# 02-03 Prairie 650 Secondary Clutch help.



## towerdude (Mar 25, 2013)

Need some clutch help. Been awhile and I must be out of practice with my searches. Pretty sure the info is on here but can't find it. Anyhow, I have an early model 2003 Prairie 650 that still has the 2002 CDI so I am wondering if it also had a 2002 secondary clutch also. Long story short, it failed. I need a replacement and was trying to find a list of compatible secondary clutches that I can search ebay for. I also am going to replace my stock primary and the stock secondary springs. I am just running 26" Mudlites and want better springs but not a ton of slack before belt engagement. I hated the EPI Sport Utility kit AW441729 for 27"-28" tires on my 2009 Brute Force. Was too much stall and wreaked havoc trying to climb technical stuff. Constantly had to be on the throttle and brakes to keep from slipping back down the rocky hills. Thinking about a Black secondary and Pink primary. Thanks in advance for any help.

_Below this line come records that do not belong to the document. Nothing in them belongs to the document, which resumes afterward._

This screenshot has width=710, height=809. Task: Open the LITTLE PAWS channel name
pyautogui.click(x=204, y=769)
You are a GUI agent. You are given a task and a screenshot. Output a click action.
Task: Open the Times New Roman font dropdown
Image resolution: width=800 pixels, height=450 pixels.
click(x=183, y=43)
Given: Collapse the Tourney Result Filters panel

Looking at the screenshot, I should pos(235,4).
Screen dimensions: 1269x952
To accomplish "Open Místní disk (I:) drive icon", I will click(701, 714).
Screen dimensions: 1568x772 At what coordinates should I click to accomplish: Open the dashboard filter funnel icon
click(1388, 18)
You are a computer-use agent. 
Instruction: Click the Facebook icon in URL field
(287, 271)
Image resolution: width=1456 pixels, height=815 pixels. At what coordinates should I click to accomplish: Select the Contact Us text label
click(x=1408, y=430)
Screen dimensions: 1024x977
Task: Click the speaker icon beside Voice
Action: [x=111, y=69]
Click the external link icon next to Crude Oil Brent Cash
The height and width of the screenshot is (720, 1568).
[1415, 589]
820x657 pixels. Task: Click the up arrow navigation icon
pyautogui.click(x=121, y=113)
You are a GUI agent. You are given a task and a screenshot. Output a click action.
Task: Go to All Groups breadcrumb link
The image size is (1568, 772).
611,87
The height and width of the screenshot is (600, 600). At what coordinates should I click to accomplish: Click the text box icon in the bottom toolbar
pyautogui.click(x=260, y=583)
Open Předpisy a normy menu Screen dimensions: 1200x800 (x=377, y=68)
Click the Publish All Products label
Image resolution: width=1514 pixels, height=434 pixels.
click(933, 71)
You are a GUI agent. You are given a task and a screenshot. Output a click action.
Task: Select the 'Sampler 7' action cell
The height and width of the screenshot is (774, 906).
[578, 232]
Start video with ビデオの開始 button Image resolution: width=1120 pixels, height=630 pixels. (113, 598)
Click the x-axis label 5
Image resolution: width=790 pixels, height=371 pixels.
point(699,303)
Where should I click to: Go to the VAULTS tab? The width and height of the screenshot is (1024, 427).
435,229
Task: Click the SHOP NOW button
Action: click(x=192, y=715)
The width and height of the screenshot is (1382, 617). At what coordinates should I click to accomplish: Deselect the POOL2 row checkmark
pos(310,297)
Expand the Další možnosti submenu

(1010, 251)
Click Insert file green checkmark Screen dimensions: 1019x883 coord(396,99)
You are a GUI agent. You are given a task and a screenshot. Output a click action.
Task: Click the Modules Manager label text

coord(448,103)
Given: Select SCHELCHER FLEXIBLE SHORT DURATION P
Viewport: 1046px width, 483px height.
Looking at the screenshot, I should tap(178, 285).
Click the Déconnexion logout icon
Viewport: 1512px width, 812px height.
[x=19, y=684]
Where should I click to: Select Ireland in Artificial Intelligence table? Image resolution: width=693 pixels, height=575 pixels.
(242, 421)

---------- Post added at 07:26 PM ---------- Previous post was at 07:22 PM ----------

Pretty sure the 2005 Arctic Cat 650 works but my memory is foggy. Are there any others?


----------



## kygreen (Oct 15, 2011)

I have one forsale on a 2002 prairy 650.. i will take a look at it and check the condtition pm me for phone number


----------



## towerdude (Mar 25, 2013)

Thanks. I got a secondary from an 06 SRA Brute 650 and stuffed a black EPI spring in it. Then I put a pink EPI primary spring in with the washers between the cover and basket. Let you know soon how she rides.


----------



## towerdude (Mar 25, 2013)

Now for the fun part! I was having some extra steering difficulty with this machine as well, so I drained the old cruddy orange diff fluid from the front diff, squirted in some carb cleaner, added some used 10w40 with some marvel mystery oil and ran it for 10 minutes. Drained it out and put in some good 10w40 and WOW!!! Felt like I installed EPS compared to before. Changed out the rear wet brake fluid and changed engine oil to while I was at it. Warmed it up and HOLY COW! The difference in the performance of this machine was night and day. The clutching is perfect. No slack and no slap on take off. No slippage either. My prairie would barely do a wheelie in high gear when I bought it 9 years ago. Now it will flip itself if you are not paying attention. Top speed increased 14 mph. It will literally run right with my Brute 750 to 40mph and smokes my Polaris 850 in a 50 yard race because of the quick take off. I am impressed enough that I think I may just have to buy it an exhaust and jet kit. Thanks for your help guys.


----------